“Kenelm! My own brother! Cursin' and swearin'!”
“I ain't, and—and I don't care if I be! What's the matter with you, Hannah Parker? One minute you're sailin' into me tellin' me to heave up my job and not demean myself doin' odd jobs in a boardin'-house barn. And the next minute you're tellin' me I ought to stay to home and—and help out that very boardin'-house. I won't! By—by thunder-mighty, I won't! I'm goin' to that Cattle Show tomorrow if it takes my last cent.”
Hannah smiled. “How many last cents have you got, Kenelm?” she asked. “You was doin' your best to borrer a quarter of me this mornin'.”
“I've got more'n you have. I—I—everything there is here—yes, and every cent there is here—belongs to me by rights. You ain't got nothin' of your own.”
Miss Parker turned upon him. “To think,” she wailed, brokenly, “to think that my own brother—all the brother I've got—can stand afore me and heave my—my poverty in my face. I may be dependent on him. I am, I suppose. But Oh, the disgrace of it! the—Oh! Oh! Oh!”
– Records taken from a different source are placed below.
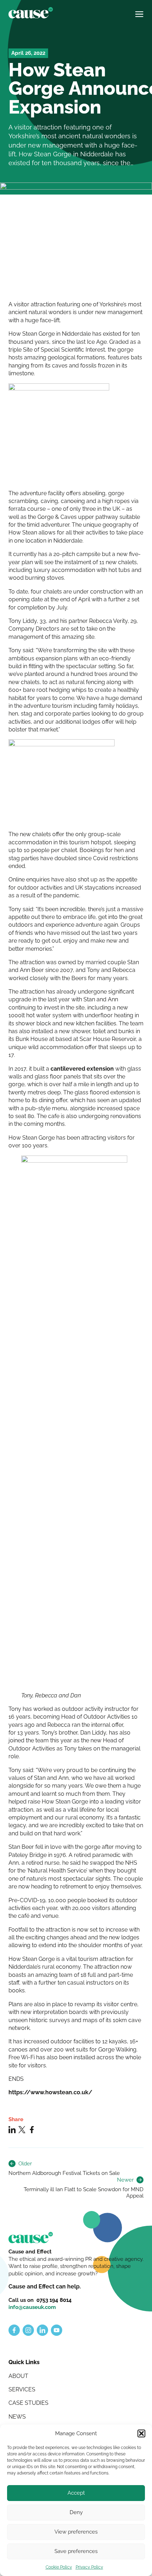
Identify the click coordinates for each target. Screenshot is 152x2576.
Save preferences (76, 2551)
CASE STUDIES (28, 2403)
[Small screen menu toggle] (139, 11)
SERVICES (21, 2389)
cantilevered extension (82, 1068)
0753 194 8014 (54, 2300)
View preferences (76, 2532)
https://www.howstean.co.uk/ (50, 2092)
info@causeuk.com (32, 2307)
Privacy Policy (89, 2567)
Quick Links (24, 2362)
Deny (76, 2512)
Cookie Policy (59, 2567)
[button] (141, 2433)
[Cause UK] (30, 12)
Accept (76, 2493)
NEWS (17, 2416)
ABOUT (18, 2376)
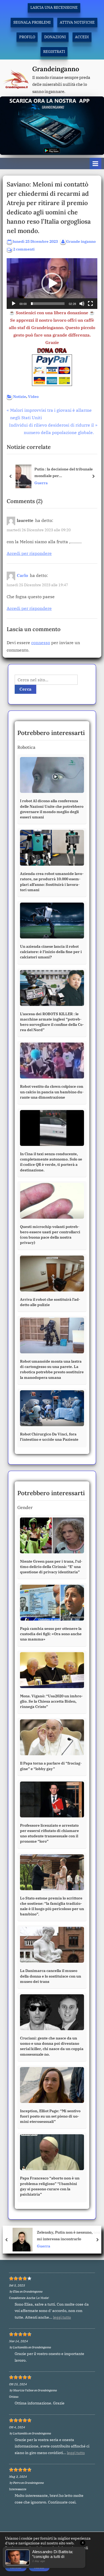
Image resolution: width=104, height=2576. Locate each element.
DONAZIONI (55, 37)
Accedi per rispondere (29, 553)
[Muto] (82, 303)
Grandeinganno (55, 69)
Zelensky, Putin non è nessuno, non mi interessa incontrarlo (67, 2235)
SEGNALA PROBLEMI (32, 22)
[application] (52, 283)
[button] (52, 283)
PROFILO (27, 37)
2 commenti (24, 249)
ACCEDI (82, 37)
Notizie (19, 396)
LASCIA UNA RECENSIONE (54, 7)
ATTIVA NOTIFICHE (77, 22)
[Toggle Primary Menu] (95, 163)
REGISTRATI (54, 51)
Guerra (41, 483)
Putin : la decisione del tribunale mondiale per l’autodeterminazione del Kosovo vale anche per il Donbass (64, 472)
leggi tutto (62, 2317)
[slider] (48, 303)
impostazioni (16, 2557)
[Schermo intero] (90, 303)
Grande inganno (81, 241)
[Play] (13, 303)
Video (33, 396)
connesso (40, 642)
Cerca (25, 689)
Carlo (22, 575)
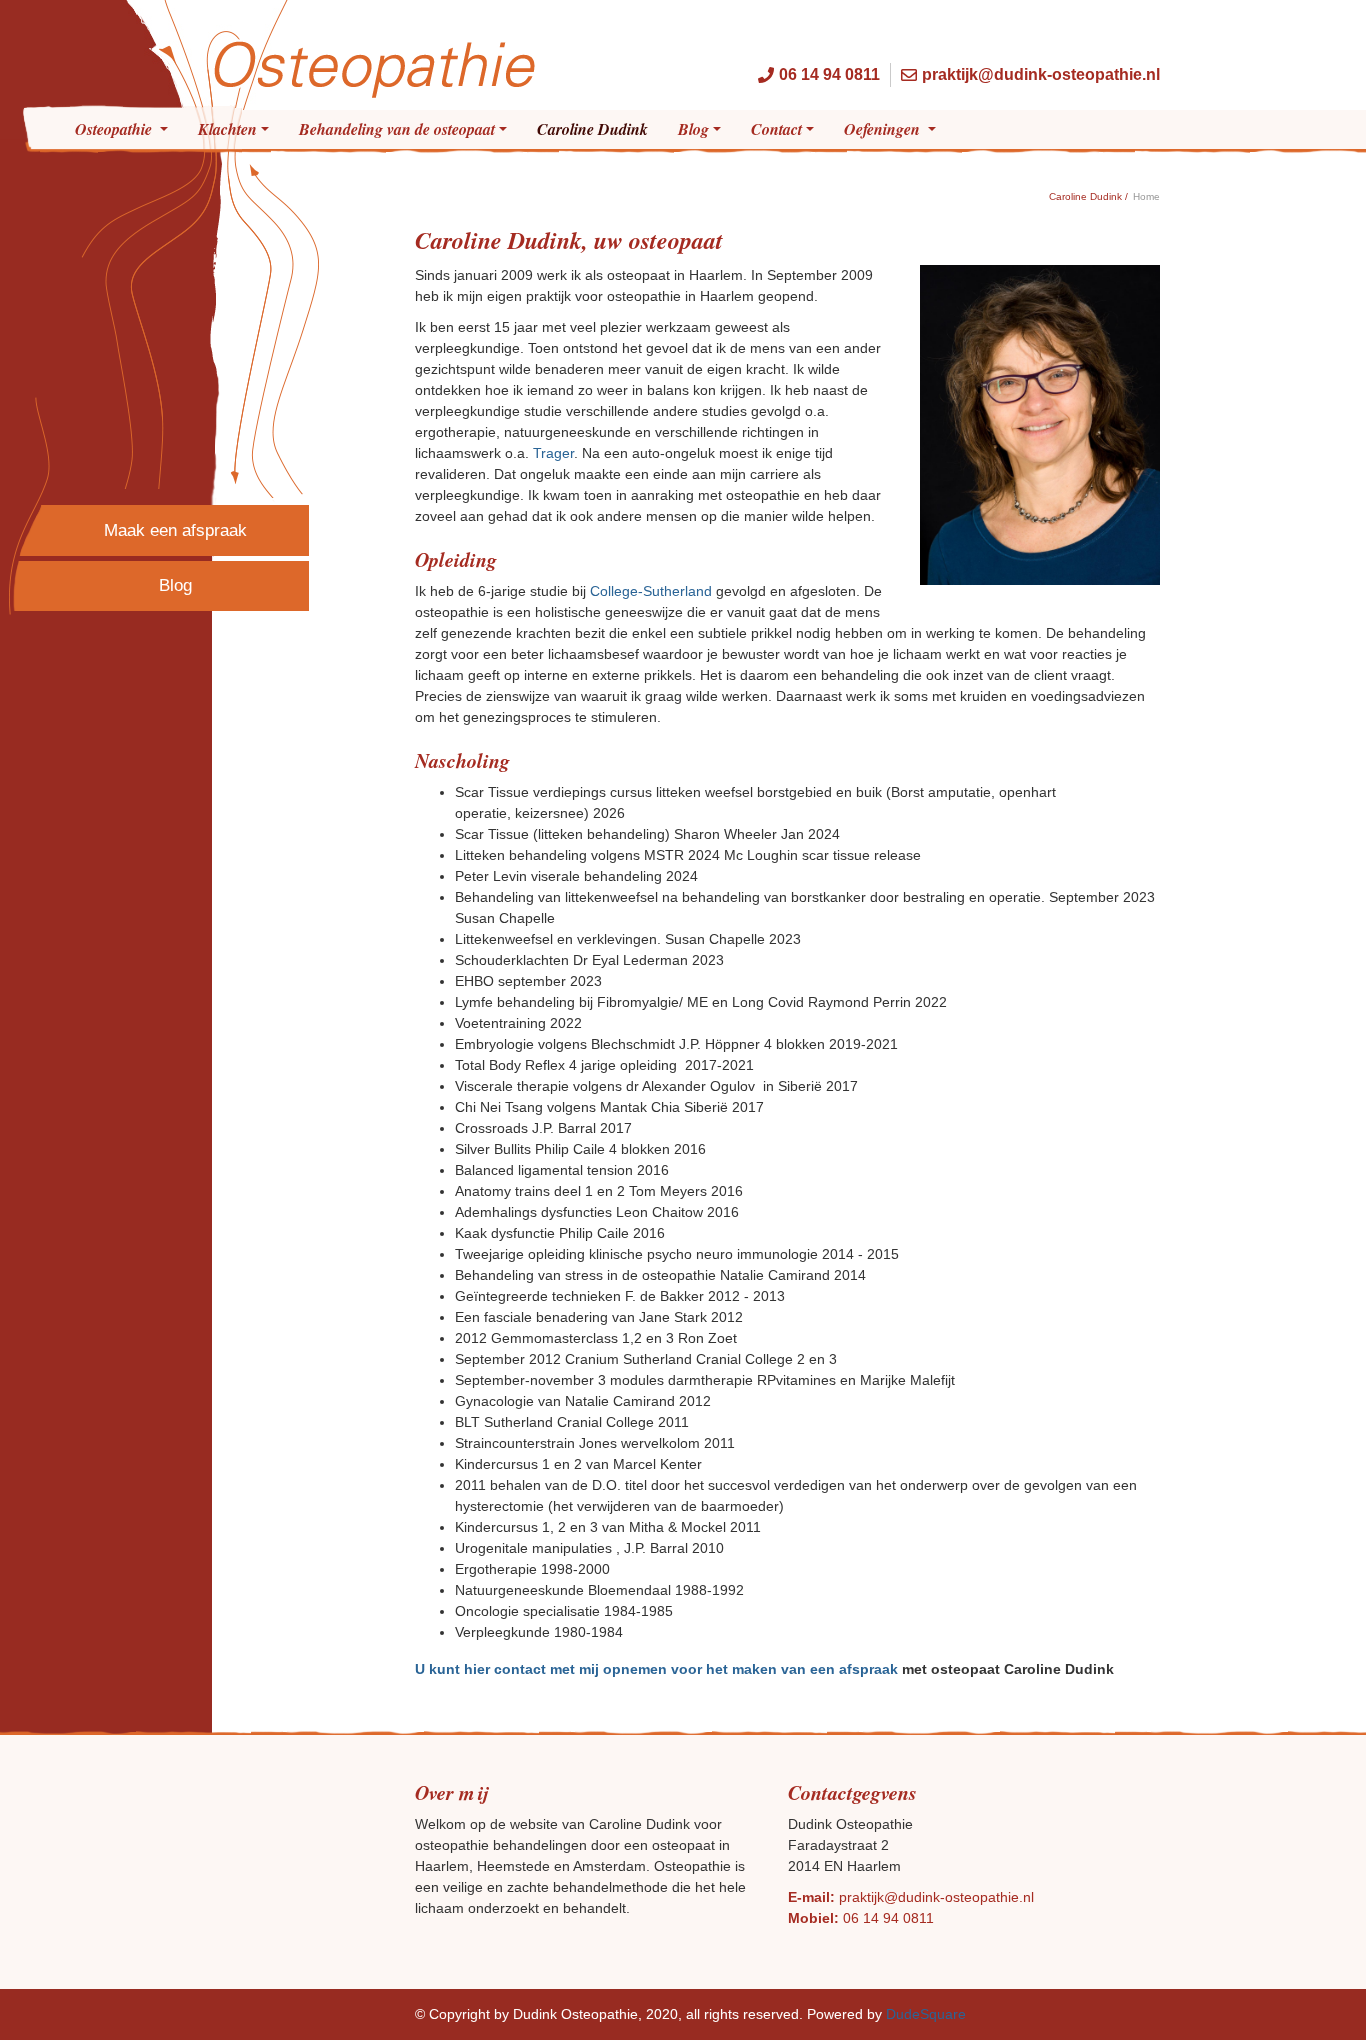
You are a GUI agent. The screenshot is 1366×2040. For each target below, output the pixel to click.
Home (1146, 196)
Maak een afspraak (175, 530)
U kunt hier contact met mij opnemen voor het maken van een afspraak (656, 1669)
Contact (776, 129)
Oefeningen (884, 129)
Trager (553, 453)
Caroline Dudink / (1088, 196)
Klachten (227, 129)
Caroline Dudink (592, 129)
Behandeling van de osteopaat (397, 129)
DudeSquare (926, 2014)
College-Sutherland (651, 591)
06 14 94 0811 (888, 1918)
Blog (693, 129)
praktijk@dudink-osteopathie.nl (936, 1897)
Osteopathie (115, 129)
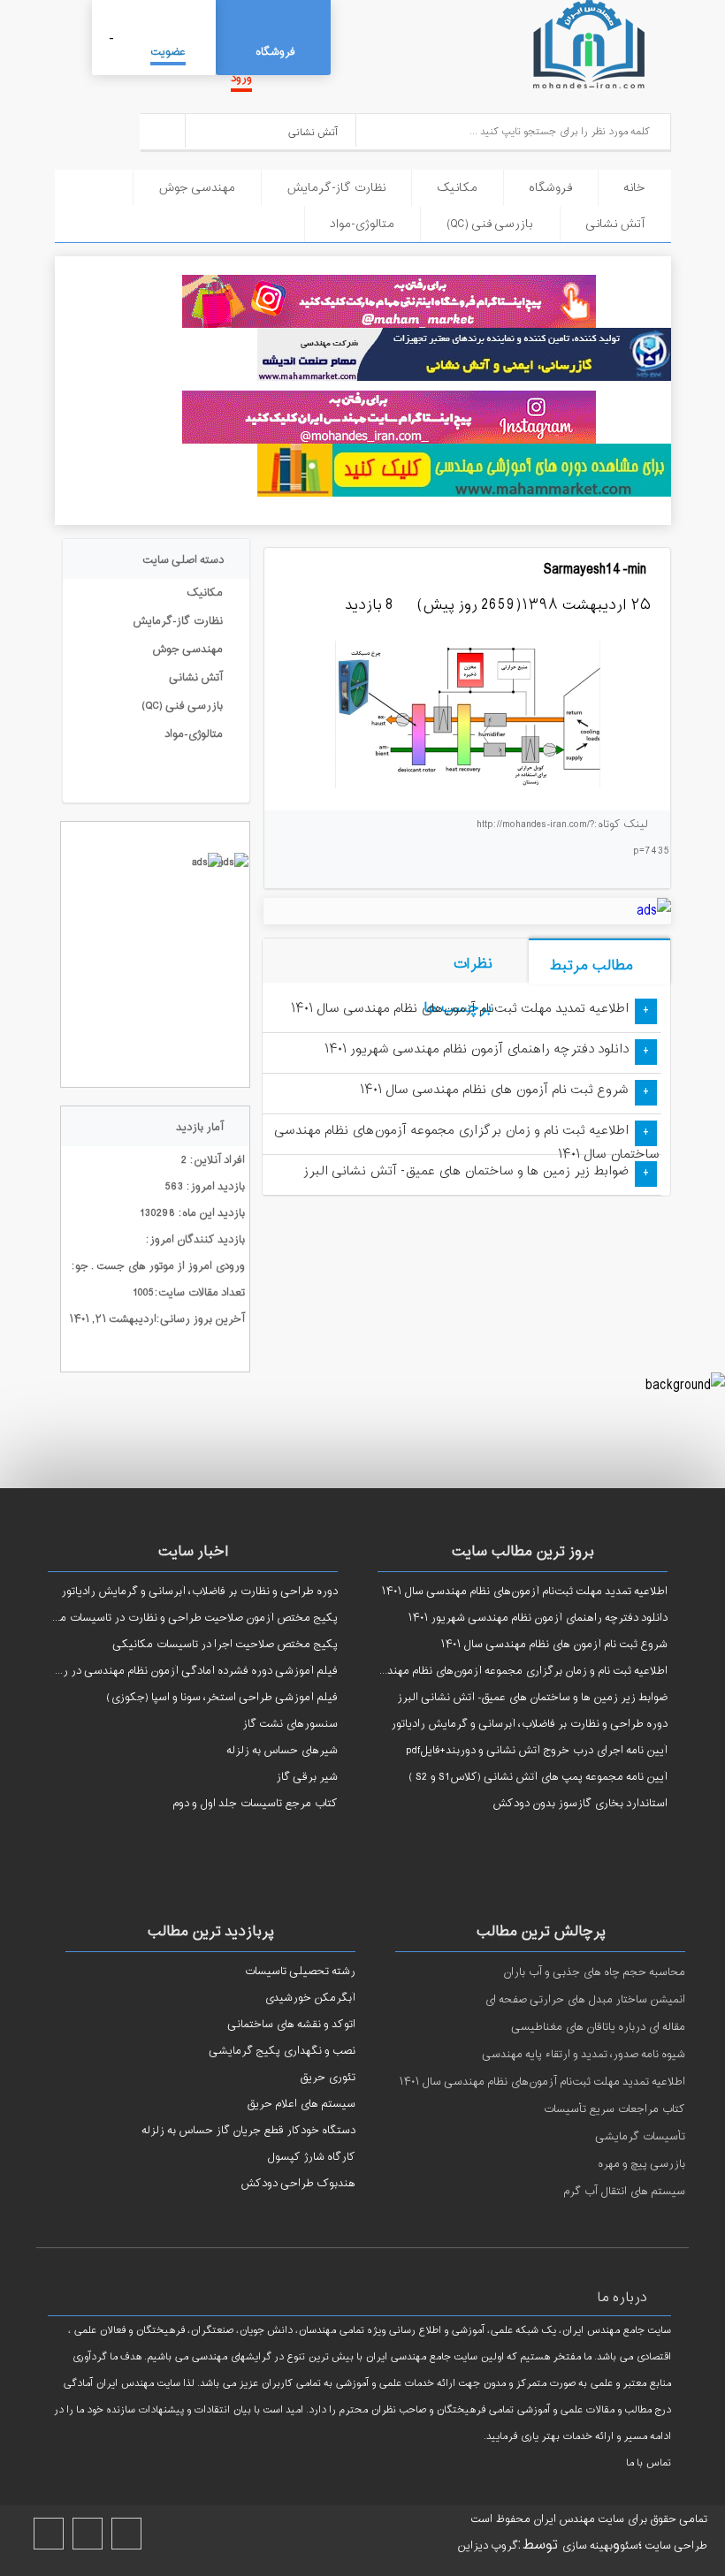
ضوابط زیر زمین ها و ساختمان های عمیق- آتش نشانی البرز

Captain Obed hurried upstairs to his room. Long after he had shut the door he heard the sounds of Hannah's sobs and Kenelm's pleadings that he “never meant nothin'.” Then came silence and, at last, the sounds of footsteps on the stairs. They halted in the upper hall.
“I don't know, Kenelm,” said Hannah, sadly. “I'll try to forgive you. I presume likely I must. But when I think of how I've been a mother to you—”
“Now, Hannah, there you go again. How could you be my mother when you ain't but four year older'n I be? You just give me a few dollars and let me go to that Cattle Show and—”
“No, Kenelm, that I can't do. You are goin' to leave Mrs. Barnes' place; I want you to do that, for the sake of your self-respect. But you must stay there and help her tomorrow. It's your duty.”
“Darn my duty! I'll LEAVE tomorrow, that's what I'll do.”